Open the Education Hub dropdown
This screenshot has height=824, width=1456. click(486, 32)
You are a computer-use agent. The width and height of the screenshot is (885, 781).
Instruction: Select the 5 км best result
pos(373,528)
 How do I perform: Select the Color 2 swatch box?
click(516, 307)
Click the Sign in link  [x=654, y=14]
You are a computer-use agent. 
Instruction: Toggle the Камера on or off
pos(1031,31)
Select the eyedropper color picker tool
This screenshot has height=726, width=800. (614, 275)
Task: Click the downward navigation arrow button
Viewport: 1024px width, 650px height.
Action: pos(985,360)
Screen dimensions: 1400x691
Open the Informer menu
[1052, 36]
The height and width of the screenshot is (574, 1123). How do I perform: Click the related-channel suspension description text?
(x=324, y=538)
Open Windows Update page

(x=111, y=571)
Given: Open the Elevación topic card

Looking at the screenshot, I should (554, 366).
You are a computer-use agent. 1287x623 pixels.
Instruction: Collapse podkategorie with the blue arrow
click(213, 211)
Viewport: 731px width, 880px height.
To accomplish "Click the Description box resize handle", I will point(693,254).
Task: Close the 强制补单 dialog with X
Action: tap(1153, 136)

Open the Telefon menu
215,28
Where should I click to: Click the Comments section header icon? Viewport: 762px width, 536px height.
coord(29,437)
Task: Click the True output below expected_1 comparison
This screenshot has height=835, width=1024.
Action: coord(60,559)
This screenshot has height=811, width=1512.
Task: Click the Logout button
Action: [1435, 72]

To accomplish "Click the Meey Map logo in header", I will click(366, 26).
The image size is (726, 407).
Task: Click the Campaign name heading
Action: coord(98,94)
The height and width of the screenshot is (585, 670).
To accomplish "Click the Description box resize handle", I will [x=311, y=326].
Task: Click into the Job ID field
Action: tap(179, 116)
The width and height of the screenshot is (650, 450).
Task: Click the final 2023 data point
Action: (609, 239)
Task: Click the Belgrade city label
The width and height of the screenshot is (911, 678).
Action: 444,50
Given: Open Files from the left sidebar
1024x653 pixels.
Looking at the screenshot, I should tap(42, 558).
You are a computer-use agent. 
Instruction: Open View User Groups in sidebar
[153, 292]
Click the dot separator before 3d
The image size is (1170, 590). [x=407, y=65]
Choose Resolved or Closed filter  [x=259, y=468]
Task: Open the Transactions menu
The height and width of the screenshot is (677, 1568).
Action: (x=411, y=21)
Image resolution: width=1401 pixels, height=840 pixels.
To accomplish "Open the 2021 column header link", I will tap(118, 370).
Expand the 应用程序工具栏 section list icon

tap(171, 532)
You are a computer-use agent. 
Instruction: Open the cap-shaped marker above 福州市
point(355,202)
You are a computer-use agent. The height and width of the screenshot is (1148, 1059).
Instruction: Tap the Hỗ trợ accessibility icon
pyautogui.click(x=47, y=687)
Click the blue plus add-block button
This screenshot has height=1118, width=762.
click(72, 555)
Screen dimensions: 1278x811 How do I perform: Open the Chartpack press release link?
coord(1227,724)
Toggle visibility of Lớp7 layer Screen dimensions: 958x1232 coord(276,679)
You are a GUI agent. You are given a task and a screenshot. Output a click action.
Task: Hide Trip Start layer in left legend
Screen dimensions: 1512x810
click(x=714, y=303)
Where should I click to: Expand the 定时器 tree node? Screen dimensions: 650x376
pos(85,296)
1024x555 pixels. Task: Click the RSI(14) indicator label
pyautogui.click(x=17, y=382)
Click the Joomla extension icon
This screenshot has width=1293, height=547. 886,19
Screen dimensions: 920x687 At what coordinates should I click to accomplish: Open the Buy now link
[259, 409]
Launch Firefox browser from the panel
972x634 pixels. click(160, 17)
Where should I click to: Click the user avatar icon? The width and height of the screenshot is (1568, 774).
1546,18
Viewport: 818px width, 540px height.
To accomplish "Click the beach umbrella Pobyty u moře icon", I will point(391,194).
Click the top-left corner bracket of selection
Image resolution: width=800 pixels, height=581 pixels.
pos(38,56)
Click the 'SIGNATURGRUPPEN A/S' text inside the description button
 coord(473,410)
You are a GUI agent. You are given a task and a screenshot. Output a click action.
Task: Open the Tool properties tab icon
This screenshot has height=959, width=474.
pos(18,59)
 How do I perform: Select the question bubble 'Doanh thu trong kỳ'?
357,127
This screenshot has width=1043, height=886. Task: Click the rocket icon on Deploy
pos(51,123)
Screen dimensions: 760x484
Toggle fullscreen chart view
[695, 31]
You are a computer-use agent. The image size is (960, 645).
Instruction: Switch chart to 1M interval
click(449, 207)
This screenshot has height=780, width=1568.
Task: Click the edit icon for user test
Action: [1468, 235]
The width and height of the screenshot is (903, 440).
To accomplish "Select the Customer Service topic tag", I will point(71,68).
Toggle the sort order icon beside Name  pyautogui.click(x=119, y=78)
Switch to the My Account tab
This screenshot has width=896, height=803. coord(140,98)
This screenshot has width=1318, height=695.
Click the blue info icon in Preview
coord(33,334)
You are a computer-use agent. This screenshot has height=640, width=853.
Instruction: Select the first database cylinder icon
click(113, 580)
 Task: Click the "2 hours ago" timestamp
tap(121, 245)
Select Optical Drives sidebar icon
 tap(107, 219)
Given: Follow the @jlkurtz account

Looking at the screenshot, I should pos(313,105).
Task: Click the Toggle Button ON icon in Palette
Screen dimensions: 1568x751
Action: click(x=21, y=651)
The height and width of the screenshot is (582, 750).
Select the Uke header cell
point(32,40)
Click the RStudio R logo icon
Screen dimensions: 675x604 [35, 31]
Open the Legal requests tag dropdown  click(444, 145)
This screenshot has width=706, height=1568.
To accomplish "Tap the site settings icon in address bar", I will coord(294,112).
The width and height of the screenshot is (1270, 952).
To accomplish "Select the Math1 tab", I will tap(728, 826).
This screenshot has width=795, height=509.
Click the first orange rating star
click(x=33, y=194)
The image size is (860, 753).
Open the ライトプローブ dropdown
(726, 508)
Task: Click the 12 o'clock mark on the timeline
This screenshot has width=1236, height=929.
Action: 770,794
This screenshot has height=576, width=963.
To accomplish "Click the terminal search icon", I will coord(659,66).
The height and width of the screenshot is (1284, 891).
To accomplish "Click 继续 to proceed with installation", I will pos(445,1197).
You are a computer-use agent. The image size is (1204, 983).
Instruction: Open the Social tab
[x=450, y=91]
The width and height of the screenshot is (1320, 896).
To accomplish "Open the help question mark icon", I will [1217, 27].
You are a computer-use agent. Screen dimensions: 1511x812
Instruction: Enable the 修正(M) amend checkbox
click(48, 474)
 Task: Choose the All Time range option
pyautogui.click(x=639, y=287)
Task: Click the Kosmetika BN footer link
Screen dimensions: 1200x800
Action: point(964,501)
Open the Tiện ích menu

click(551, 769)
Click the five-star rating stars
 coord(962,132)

Work required: Transcribe the listing in full, line by line.

Solution for this task:
Open the Education Hub dropdown
This screenshot has height=824, width=1456. click(486, 32)
You are a computer-use agent. The width and height of the screenshot is (885, 781).
Instruction: Select the 5 км best result
pos(373,528)
 How do I perform: Select the Color 2 swatch box?
click(516, 307)
Click the Sign in link  [x=654, y=14]
You are a computer-use agent. 
Instruction: Toggle the Камера on or off
pos(1031,31)
Select the eyedropper color picker tool
This screenshot has height=726, width=800. (614, 275)
Task: Click the downward navigation arrow button
Viewport: 1024px width, 650px height.
Action: pos(985,360)
Screen dimensions: 1400x691
Open the Informer menu
[1052, 36]
The height and width of the screenshot is (574, 1123). How do I perform: Click the related-channel suspension description text?
(x=324, y=538)
Open Windows Update page

(x=111, y=571)
Given: Open the Elevación topic card

Looking at the screenshot, I should (554, 366).
You are a computer-use agent. 1287x623 pixels.
Instruction: Collapse podkategorie with the blue arrow
click(213, 211)
Viewport: 731px width, 880px height.
To accomplish "Click the Description box resize handle", I will point(693,254).
Task: Close the 强制补单 dialog with X
Action: tap(1153, 136)

Open the Telefon menu
215,28
Where should I click to: Click the Comments section header icon? Viewport: 762px width, 536px height.
coord(29,437)
Task: Click the True output below expected_1 comparison
This screenshot has height=835, width=1024.
Action: coord(60,559)
This screenshot has height=811, width=1512.
Task: Click the Logout button
Action: [1435, 72]

To accomplish "Click the Meey Map logo in header", I will click(366, 26).
The image size is (726, 407).
Task: Click the Campaign name heading
Action: coord(98,94)
The height and width of the screenshot is (585, 670).
To accomplish "Click the Description box resize handle", I will [x=311, y=326].
Task: Click into the Job ID field
Action: tap(179, 116)
The width and height of the screenshot is (650, 450).
Task: Click the final 2023 data point
Action: (609, 239)
Task: Click the Belgrade city label
The width and height of the screenshot is (911, 678).
Action: 444,50
Given: Open Files from the left sidebar
1024x653 pixels.
Looking at the screenshot, I should tap(42, 558).
You are a computer-use agent. 
Instruction: Open View User Groups in sidebar
[153, 292]
Click the dot separator before 3d
The image size is (1170, 590). [x=407, y=65]
Choose Resolved or Closed filter  [x=259, y=468]
Task: Open the Transactions menu
The height and width of the screenshot is (677, 1568).
Action: (x=411, y=21)
Image resolution: width=1401 pixels, height=840 pixels.
To accomplish "Open the 2021 column header link", I will tap(118, 370).
Expand the 应用程序工具栏 section list icon

tap(171, 532)
You are a computer-use agent. 
Instruction: Open the cap-shaped marker above 福州市
point(355,202)
You are a computer-use agent. The height and width of the screenshot is (1148, 1059).
Instruction: Tap the Hỗ trợ accessibility icon
pyautogui.click(x=47, y=687)
Click the blue plus add-block button
This screenshot has height=1118, width=762.
click(72, 555)
Screen dimensions: 1278x811 How do I perform: Open the Chartpack press release link?
coord(1227,724)
Toggle visibility of Lớp7 layer Screen dimensions: 958x1232 coord(276,679)
You are a GUI agent. You are given a task and a screenshot. Output a click action.
Task: Hide Trip Start layer in left legend
Screen dimensions: 1512x810
click(x=714, y=303)
Where should I click to: Expand the 定时器 tree node? Screen dimensions: 650x376
pos(85,296)
1024x555 pixels. Task: Click the RSI(14) indicator label
pyautogui.click(x=17, y=382)
Click the Joomla extension icon
This screenshot has width=1293, height=547. 886,19
Screen dimensions: 920x687 At what coordinates should I click to accomplish: Open the Buy now link
[259, 409]
Launch Firefox browser from the panel
972x634 pixels. click(160, 17)
Where should I click to: Click the user avatar icon? The width and height of the screenshot is (1568, 774).
1546,18
Viewport: 818px width, 540px height.
To accomplish "Click the beach umbrella Pobyty u moře icon", I will point(391,194).
Click the top-left corner bracket of selection
Image resolution: width=800 pixels, height=581 pixels.
pos(38,56)
Click the 'SIGNATURGRUPPEN A/S' text inside the description button
 coord(473,410)
You are a GUI agent. You are given a task and a screenshot. Output a click action.
Task: Open the Tool properties tab icon
This screenshot has height=959, width=474.
pos(18,59)
 How do I perform: Select the question bubble 'Doanh thu trong kỳ'?
357,127
This screenshot has width=1043, height=886. Task: Click the rocket icon on Deploy
pos(51,123)
Screen dimensions: 760x484
Toggle fullscreen chart view
[695, 31]
You are a computer-use agent. The image size is (960, 645).
Instruction: Switch chart to 1M interval
click(449, 207)
This screenshot has height=780, width=1568.
Task: Click the edit icon for user test
Action: [1468, 235]
The width and height of the screenshot is (903, 440).
To accomplish "Select the Customer Service topic tag", I will point(71,68).
Toggle the sort order icon beside Name  pyautogui.click(x=119, y=78)
Switch to the My Account tab
This screenshot has width=896, height=803. coord(140,98)
This screenshot has width=1318, height=695.
Click the blue info icon in Preview
coord(33,334)
You are a computer-use agent. This screenshot has height=640, width=853.
Instruction: Select the first database cylinder icon
click(113, 580)
 Task: Click the "2 hours ago" timestamp
tap(121, 245)
Select Optical Drives sidebar icon
 tap(107, 219)
Given: Follow the @jlkurtz account

Looking at the screenshot, I should pos(313,105).
Task: Click the Toggle Button ON icon in Palette
Screen dimensions: 1568x751
Action: click(x=21, y=651)
The height and width of the screenshot is (582, 750).
Select the Uke header cell
point(32,40)
Click the RStudio R logo icon
Screen dimensions: 675x604 [35, 31]
Open the Legal requests tag dropdown  click(444, 145)
This screenshot has width=706, height=1568.
To accomplish "Tap the site settings icon in address bar", I will coord(294,112).
The width and height of the screenshot is (1270, 952).
To accomplish "Select the Math1 tab", I will tap(728, 826).
This screenshot has width=795, height=509.
Click the first orange rating star
click(x=33, y=194)
The image size is (860, 753).
Open the ライトプローブ dropdown
(726, 508)
Task: Click the 12 o'clock mark on the timeline
This screenshot has width=1236, height=929.
Action: 770,794
This screenshot has height=576, width=963.
To accomplish "Click the terminal search icon", I will coord(659,66).
The height and width of the screenshot is (1284, 891).
To accomplish "Click 继续 to proceed with installation", I will pos(445,1197).
You are a computer-use agent. The image size is (1204, 983).
Instruction: Open the Social tab
[x=450, y=91]
The width and height of the screenshot is (1320, 896).
To accomplish "Open the help question mark icon", I will [1217, 27].
You are a computer-use agent. Screen dimensions: 1511x812
Instruction: Enable the 修正(M) amend checkbox
click(48, 474)
 Task: Choose the All Time range option
pyautogui.click(x=639, y=287)
Task: Click the Kosmetika BN footer link
Screen dimensions: 1200x800
Action: point(964,501)
Open the Tiện ích menu

click(551, 769)
Click the five-star rating stars
 coord(962,132)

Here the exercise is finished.